Technology is advancing and making it possible for surgical simulations to be performed even in space.
A team of six surgeons from across the United States has successfully operated a surgical robot aboard the International Space Station. The miniature robot created at the University of Nebraska-Lincoln completed its first surgery demo in zero gravity on Saturday. This achievement could have implications for future Mars missions or for remote surgeries on Earth.
The robotic surgical arm called spaceMIRA (Miniaturized In Vivo Robotic Assistant) was sent to the International Space Station aboard a SpaceX rocket earlier this year. It was developed by the University of Nebraska-Lincoln and a private company, Virtual Incision. Recently, doctors on Earth used it remotely to carry out a series of slicing and grabbing maneuvers meant to simulate surgery on human tissue.
About 30 inches long and weighing around 2 lbs (0.9 kg), SpaceMIRA performed its maneuvers while inside a microwave-oven-sized experiment locker. The cylindrical device looks a bit like an oversized stick blender, with two arms – one with a grasper and the other with scissors. The operator can see the robot as it works through an integrated, articulating camera.
The surgical demonstration was executed with a signal latency ranging from two-thirds to three-fourths of a second gap for action at the control center to be executed by the robot aboard the Space Station.
A large monitor on the right of the control center showed multiple views of Earth from the Space Station, and screens on the left side provided the robot’s operator a view of the robot’s hands and the workstation inside its box. A total of 10 rubber bands tethered on metal panels to the left, right, and center before the robot.
The surgeons’ task was to maneuver the robot into position and use its hands to grasp the band, pull it taut, and cut it while simulating the motions, tension, and texture of tissue in surgery. After each band was cut in the front and the back, the ends that were still attached floated nearly motionless in microgravity.
In a brief orientation session, the Virtual Incision engineer, Lou Cubrich, warned the surgeons not to cut the bands into multiple pieces and not to risk breaking the robot by bumping it into the sides and back of the experiment locker. Any loose debris could prove disastrous to the Space Station.

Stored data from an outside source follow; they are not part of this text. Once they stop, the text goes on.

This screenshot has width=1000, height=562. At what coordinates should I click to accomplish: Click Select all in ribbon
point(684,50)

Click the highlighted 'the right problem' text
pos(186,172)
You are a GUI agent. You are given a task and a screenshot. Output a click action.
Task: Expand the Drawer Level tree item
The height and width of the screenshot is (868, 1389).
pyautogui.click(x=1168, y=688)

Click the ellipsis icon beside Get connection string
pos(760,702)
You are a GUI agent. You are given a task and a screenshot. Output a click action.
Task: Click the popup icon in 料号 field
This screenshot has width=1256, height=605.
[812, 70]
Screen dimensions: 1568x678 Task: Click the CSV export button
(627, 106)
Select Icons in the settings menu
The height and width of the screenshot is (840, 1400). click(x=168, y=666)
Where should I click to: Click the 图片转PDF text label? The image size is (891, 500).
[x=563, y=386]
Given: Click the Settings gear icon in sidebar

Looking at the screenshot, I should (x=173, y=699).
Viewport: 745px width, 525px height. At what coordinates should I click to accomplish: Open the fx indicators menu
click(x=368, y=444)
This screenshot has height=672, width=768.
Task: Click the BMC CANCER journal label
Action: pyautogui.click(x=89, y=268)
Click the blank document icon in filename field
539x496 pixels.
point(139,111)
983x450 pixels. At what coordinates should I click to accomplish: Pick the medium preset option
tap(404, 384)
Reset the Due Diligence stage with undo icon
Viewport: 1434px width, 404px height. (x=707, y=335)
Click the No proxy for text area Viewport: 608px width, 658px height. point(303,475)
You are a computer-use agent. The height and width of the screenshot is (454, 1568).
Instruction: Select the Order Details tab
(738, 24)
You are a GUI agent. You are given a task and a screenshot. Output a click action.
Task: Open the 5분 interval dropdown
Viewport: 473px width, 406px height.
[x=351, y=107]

The robotic arm was tested by six surgeons at Virtual Incision’s headquarters in Lincoln, Nebraska. On the other hand, the mission control was handled through NASA’s Payload Operations Center at Marshall Space Flight Center in Huntsville, Alabama.
Despite a latency factor of between 0.5 to 0.75 of a second, all of the participants successfully completed the task during the two-hour testing period. To compensate for the latency, the researchers experimented with different scaling factors, which allowed for larger movements on Earth to result in smaller movements aboard the ISS.
“You have to wait a little bit for the movement to happen; it’s definitely slower movements than you’re used to in the operating room,” said Michael Jobst, a Lincoln-based colorectal surgeon, as he took the first turn at the controls.
Jobst has participated in 15 previous procedures with MIRA, including using it in a 2021 clinical study to remove part of a patient’s colon during procedures at Bryan LGH Medical Center in Lincoln.
The surgeons were awestruck at the fact that spaceMIRA could operate in space, but it’s even more exciting to think about its potential applications on Earth.
“SpaceMIRA’s success at a space station orbiting 250 miles above Earth indicates how useful it can be for health care facilities on the ground,” said UNL’s Shane Farritor, Lederer Professor of Engineering and a Virtual Incision co-founder.